Hmm. That implies that the regional orchestra players might be happy. This is a problem, don’t you think? One thing we musicians do best is complain. ;-)
Anyway, the study was done quite some time ago, so who knows what the results would be now. But I thought these paragraphs were at least worth pondering:
Not so, according to Josephine S. Pichanick, a doctoral candidate in the organizational behavior program jointly administered by Harvard Business School and the department of psychology. For a study of job satisfaction among professional musicians, Pichanick collected questionnaires from 66 musicians in major and regional symphony orchestras and interviewed 22 players in depth. The major-orchestra musicians studied earn a mean income of $85,000 a year, as compared to $15,000 for regional players. “I predicted that, because major players were so much better compensated and because so much more prestige was involved, they’d be more satisfied overall,” Pichanick says.
Surprisingly, the results showed the opposite.
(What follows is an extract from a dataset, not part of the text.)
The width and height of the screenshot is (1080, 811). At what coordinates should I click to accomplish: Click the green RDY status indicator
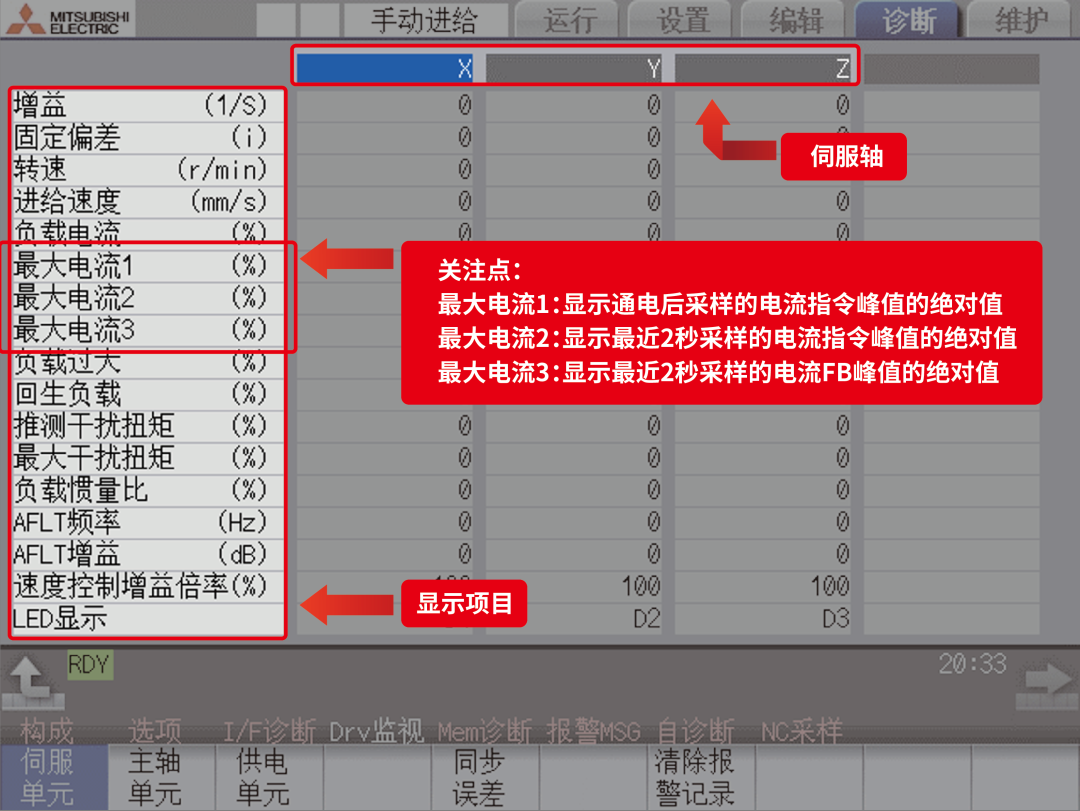[89, 665]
Job satisfaction for players who win a seat in a major symphony orchestra was high early in their tenures, but fell steadily, gradually regressing to the mean. Regional players’ satisfaction began lower, but grew over time. Prestige and good pay, Pichanick found, do not necessarily equal job satisfaction.
Anyway, I know that I honestly do love what I do. I think I like my particular role in the music world because I get such variety. I play opera for a while. I move on to symphony. I get a musical now and then. I get to see a few “stars” sometimes. And I love to teach. I like having the age range of students that I have.
It is a wonderful job, if you ask me.
Okay … if you ask me today.
I reserve the right to whine any time I’d like, thank you very much!